Exercise description: Update the items below so that every "GUI agent" becomes "GUI assistant", and leave all other text as it is.

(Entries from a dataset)
# # #
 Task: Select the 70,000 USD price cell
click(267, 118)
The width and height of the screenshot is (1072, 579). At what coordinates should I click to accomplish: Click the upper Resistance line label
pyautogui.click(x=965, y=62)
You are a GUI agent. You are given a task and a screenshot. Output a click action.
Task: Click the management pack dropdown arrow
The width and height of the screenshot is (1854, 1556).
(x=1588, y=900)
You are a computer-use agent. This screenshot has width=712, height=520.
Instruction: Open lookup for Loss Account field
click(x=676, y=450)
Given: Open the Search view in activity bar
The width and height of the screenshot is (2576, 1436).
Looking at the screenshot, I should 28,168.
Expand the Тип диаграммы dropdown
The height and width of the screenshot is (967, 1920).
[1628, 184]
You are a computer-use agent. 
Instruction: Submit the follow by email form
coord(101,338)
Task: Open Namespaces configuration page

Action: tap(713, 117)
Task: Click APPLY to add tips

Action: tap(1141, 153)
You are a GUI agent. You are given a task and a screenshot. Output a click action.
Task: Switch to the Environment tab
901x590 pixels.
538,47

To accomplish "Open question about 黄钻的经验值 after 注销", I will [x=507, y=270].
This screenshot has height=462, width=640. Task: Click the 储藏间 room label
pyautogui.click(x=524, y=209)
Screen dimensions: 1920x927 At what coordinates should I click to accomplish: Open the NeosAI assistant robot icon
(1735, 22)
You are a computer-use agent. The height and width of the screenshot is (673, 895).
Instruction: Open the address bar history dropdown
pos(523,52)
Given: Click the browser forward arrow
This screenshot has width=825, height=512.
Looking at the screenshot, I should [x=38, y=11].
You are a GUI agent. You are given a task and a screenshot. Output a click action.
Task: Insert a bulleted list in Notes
# # #
Exercise result:
 Task: Select the 70,000 USD price cell
click(267, 118)
The width and height of the screenshot is (1072, 579). At what coordinates should I click to accomplish: Click the upper Resistance line label
pyautogui.click(x=965, y=62)
You are a GUI assistant. You are given a task and a screenshot. Output a click action.
Task: Click the management pack dropdown arrow
The width and height of the screenshot is (1854, 1556).
(x=1588, y=900)
You are a computer-use agent. This screenshot has width=712, height=520.
Instruction: Open lookup for Loss Account field
click(x=676, y=450)
Given: Open the Search view in activity bar
The width and height of the screenshot is (2576, 1436).
Looking at the screenshot, I should 28,168.
Expand the Тип диаграммы dropdown
The height and width of the screenshot is (967, 1920).
[1628, 184]
You are a computer-use agent. 
Instruction: Submit the follow by email form
coord(101,338)
Task: Open Namespaces configuration page

Action: tap(713, 117)
Task: Click APPLY to add tips

Action: tap(1141, 153)
You are a GUI assistant. You are given a task and a screenshot. Output a click action.
Task: Switch to the Environment tab
901x590 pixels.
538,47

To accomplish "Open question about 黄钻的经验值 after 注销", I will [x=507, y=270].
This screenshot has height=462, width=640. Task: Click the 储藏间 room label
pyautogui.click(x=524, y=209)
Screen dimensions: 1920x927 At what coordinates should I click to accomplish: Open the NeosAI assistant robot icon
(1735, 22)
You are a computer-use agent. The height and width of the screenshot is (673, 895).
Instruction: Open the address bar history dropdown
pos(523,52)
Given: Click the browser forward arrow
This screenshot has width=825, height=512.
Looking at the screenshot, I should [x=38, y=11].
You are a GUI assistant. You are given a task and a screenshot. Output a click action.
Task: Insert a bulleted list in Notes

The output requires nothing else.